Mediator Med23 Regulates Adult Hippocampal Neurogenesis

Guo-Yan Chen; Shuai Zhang; Chong-Hui Li; Cong-Cong Qi; Ya-Zhou Wang; Jia-Yin Chen; Gang Wang; Yu-Qiang Ding; Chang-Jun Su

doi:10.3389/fcell.2020.00699

Mediator Med23 Regulates Adult Hippocampal Neurogenesis

Front Cell Dev Biol. 2020 Jul 29:8:699. doi: 10.3389/fcell.2020.00699. eCollection 2020.

Authors

Guo-Yan Chen^{1

2}, Shuai Zhang^{3

4}, Chong-Hui Li³, Cong-Cong Qi⁵, Ya-Zhou Wang⁶, Jia-Yin Chen², Gang Wang^{3

7}, Yu-Qiang Ding^{2

5}, Chang-Jun Su¹

Affiliations

¹ Department of Neurology, Tangdu Hospital, Air Force Medical University (Fourth Military Medical University), Xi'an, China.
² Key Laboratory of Arrhythmias, Ministry of Education of China, East Hospital, and Department of Anatomy and Neurobiology, Tongji University School of Medicine, Shanghai, China.
³ State Key Laboratory of Cell Biology, CAS Center for Excellence in Molecular Cell Science, Shanghai Institute of Biochemistry and Cell Biology, Chinese Academy of Sciences, University of Chinese Academy of Sciences, Shanghai, China.
⁴ School of Life Sciences and Technology, ShanghaiTech University, Shanghai, China.
⁵ State Key Laboratory of Medical Neurobiology and MOE Frontiers Center for Brain Science, Institute of Brain Science, and Department of Laboratory Animal Science, Fudan University, Shanghai, China.
⁶ Department of Neurobiology, Institute of Neurosciences, School of Basic Medicine, Fourth Military Medical University, Xi'an, China.
⁷ School of Life Sciences, Fudan University, Shanghai, China.

Abstract

Mammalian Mediator (Med) is a key regulator of gene expression by linking transcription factors to RNA polymerase II (Pol II) transcription machineries.
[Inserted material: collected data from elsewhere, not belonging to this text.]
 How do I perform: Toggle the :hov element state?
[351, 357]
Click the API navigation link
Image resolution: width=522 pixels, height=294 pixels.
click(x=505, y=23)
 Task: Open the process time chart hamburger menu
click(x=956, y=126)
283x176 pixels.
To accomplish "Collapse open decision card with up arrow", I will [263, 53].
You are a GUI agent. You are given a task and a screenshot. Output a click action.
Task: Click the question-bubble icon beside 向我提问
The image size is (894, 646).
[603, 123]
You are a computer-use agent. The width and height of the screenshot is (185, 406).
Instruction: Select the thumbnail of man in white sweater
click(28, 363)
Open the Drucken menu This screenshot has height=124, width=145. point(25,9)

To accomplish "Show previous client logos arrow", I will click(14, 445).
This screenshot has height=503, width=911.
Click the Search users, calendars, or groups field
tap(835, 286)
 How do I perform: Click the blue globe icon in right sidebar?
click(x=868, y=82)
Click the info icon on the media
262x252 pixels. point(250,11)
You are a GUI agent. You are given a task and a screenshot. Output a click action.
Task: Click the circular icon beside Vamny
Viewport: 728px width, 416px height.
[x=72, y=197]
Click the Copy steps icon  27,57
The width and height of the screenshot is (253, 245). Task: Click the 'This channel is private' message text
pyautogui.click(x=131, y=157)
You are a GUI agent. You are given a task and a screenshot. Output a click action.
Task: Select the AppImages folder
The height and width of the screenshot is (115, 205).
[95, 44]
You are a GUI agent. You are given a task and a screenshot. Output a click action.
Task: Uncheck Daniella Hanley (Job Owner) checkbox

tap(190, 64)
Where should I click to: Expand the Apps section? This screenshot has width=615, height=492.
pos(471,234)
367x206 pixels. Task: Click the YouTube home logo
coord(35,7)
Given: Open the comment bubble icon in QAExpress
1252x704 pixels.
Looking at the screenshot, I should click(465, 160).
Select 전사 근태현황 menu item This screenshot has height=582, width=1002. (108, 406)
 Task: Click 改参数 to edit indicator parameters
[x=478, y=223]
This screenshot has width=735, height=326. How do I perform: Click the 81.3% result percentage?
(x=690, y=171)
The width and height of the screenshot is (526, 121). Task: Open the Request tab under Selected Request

The Mediator subunit 23 (Med23) is a member of the conserved Med protein complex and plays essential roles in diverse biological processes including adipogenesis, carcinogenesis, osteoblast differentiation, and T-cell activation. However, its potential functions in the nervous system remain unknown. We report here that Med23 is required for adult hippocampal neurogenesis in mouse. Deletion of Med23 in adult hippocampal neural stem cells (NSCs) was achieved in Nestin-Cre^ER:Med23^flox/flox mice by oral administration of tamoxifen. We found an increased number of proliferating NSCs shown by pulse BrdU-labeling and immunostaining of MCM2 and Ki67, which is possibly due to a reduction in cell cycle length, with unchanged GFAP⁺/Sox2⁺ NSCs and Tbr2⁺ progenitors. On the other hand, neuroblasts and immature neurons indicated by NeuroD and DCX were decreased in number in the dentate gyrus (DG) of Med23-deficient mice. In addition, these mice also displayed defective dendritic morphogenesis, as well as a deficiency in spatial and contextual fear memory. Gene ontology (GO) analysis of hippocampal NSCs revealed an enrichment in genes involved in cell proliferation, Pol II-associated transcription, Notch signaling pathway and apoptosis. These results demonstrate that Med23 plays roles in regulating adult brain neurogenesis and functions.

Keywords: Mediator complex 23; adult neural stem cells; cell cycle; hippocampus; proliferation.